Au Sénat, chacun compte y participer de différentes manières, chacun à sa façon. Si je suis invitée dans mon territoire, à participer à des réunions publiques qui sont à l’initiative de nos concitoyens, j’y assisterai, mais je ne serai pas là sur le devant de la scène pour organiser ou pour diligenter les thèmes d’un débat », prévient la sénatrice (LR) Dominique Estrosi Sassone, qui voit sa place « dans l’assistance, au milieu des citoyens ».

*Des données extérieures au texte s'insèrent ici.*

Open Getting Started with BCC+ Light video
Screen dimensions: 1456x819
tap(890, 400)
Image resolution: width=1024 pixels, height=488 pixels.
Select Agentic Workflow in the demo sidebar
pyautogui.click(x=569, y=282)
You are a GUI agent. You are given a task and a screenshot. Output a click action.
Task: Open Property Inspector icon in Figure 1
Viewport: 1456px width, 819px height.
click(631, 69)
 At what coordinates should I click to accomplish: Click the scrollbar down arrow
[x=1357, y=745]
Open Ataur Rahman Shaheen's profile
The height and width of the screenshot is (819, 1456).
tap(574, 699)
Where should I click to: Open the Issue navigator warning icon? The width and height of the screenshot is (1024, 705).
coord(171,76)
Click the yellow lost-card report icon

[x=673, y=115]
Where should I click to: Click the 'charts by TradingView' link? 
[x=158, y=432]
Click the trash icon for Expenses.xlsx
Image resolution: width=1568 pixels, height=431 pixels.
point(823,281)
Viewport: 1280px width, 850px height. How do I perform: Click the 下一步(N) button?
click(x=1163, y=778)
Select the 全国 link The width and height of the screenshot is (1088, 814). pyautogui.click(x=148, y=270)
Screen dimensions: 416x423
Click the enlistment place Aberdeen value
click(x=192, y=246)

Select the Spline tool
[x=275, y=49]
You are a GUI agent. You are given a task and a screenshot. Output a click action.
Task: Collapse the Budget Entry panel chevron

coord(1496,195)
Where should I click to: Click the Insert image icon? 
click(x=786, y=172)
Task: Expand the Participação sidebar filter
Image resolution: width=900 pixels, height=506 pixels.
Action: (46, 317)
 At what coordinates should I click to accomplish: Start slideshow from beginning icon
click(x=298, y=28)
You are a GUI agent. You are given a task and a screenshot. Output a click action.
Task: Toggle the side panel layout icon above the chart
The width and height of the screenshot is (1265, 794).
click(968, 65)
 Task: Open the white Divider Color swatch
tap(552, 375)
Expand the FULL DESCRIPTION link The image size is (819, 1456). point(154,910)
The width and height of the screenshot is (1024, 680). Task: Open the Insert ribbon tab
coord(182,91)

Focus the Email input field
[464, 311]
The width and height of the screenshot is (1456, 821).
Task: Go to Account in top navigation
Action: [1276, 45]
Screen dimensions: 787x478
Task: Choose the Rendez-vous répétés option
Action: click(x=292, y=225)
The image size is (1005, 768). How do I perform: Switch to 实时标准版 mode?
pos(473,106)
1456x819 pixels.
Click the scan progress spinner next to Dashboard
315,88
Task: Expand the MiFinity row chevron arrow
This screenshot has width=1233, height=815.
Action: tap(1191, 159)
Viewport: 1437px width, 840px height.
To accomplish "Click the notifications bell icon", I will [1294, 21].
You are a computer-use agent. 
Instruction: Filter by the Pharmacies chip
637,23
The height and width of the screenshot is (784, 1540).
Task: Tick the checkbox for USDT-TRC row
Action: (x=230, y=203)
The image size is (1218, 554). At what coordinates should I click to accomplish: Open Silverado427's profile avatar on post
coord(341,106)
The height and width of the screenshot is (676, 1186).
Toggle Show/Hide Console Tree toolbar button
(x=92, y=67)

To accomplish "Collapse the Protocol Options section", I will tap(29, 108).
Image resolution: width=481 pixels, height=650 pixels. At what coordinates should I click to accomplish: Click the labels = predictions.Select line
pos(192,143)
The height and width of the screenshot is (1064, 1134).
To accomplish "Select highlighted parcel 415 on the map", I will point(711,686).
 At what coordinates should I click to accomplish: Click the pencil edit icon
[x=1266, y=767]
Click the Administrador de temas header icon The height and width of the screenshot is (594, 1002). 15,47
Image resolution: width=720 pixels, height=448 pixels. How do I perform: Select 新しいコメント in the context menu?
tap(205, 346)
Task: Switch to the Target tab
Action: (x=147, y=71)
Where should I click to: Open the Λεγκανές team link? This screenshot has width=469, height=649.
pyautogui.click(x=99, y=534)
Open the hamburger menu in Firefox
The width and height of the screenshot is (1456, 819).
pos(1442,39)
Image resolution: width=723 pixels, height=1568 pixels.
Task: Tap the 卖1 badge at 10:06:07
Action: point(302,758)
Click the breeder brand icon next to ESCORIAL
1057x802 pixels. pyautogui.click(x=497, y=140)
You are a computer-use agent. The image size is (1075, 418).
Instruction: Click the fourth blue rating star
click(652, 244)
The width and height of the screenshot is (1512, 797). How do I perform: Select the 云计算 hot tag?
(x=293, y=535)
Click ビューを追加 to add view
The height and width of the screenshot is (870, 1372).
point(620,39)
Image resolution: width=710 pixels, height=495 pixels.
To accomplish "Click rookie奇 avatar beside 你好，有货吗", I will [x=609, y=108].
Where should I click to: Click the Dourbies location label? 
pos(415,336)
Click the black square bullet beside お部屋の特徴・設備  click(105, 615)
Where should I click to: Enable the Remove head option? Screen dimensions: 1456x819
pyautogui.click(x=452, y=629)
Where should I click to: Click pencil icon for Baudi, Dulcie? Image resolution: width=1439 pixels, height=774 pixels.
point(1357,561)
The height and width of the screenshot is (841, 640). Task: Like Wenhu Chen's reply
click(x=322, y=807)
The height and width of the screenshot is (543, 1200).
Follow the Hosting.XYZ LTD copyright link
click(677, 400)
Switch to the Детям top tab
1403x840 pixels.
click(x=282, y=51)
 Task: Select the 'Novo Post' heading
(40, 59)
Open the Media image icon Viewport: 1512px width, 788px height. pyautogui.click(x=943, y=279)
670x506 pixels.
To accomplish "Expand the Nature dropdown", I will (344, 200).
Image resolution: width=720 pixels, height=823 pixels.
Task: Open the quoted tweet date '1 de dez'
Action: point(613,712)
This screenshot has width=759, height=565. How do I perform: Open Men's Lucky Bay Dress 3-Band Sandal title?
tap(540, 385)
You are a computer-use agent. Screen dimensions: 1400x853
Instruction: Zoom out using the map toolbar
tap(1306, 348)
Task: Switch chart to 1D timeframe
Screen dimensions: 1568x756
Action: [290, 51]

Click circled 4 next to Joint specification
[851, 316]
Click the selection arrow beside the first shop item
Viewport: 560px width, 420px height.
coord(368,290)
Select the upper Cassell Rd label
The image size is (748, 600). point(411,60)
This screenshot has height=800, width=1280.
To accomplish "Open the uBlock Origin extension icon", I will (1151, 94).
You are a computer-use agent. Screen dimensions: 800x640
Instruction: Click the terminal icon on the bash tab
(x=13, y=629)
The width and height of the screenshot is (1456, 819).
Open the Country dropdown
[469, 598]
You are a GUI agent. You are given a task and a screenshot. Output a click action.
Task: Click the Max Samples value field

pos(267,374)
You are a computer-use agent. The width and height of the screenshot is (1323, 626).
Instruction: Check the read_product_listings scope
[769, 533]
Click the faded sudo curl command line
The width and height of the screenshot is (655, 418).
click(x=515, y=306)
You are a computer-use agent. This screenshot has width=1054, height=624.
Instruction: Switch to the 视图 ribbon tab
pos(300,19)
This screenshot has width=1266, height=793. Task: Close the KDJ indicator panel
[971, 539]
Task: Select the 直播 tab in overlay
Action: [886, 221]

Chez les centristes, Loïc Hervé considère qu’ « entraver le débat serait un tort ». Restant dans ses habits de représentant des collectivités locales, le sénateur de Haute-Savoie envisage les deux prochains mois, comme l’exercice du mandat sénatorial : aller au contact des élus locaux. « J’ai envie d’aller à la rencontre des élus, dans les intercommunalités, débattre de la partie du débat national qui concerne les collectivités, le fonctionnement de l’État dans les territoires ».

Mais être présent ne signifie pas y croire. Les doutes sur l’utilité réelle du grand débat national sont très prégnants à la Haute assemblée. « J’aime beaucoup les assemblées, j’ai même fait celle de 68, mais honnêtement ce n’est pas de ce type de débat que l’on peut attendre une décision. On peut attendre en revanche un diagnostic, un baromètre, des indicateurs. Des solutions, je n’y crois pas », avoue Gérard Longuet (LR).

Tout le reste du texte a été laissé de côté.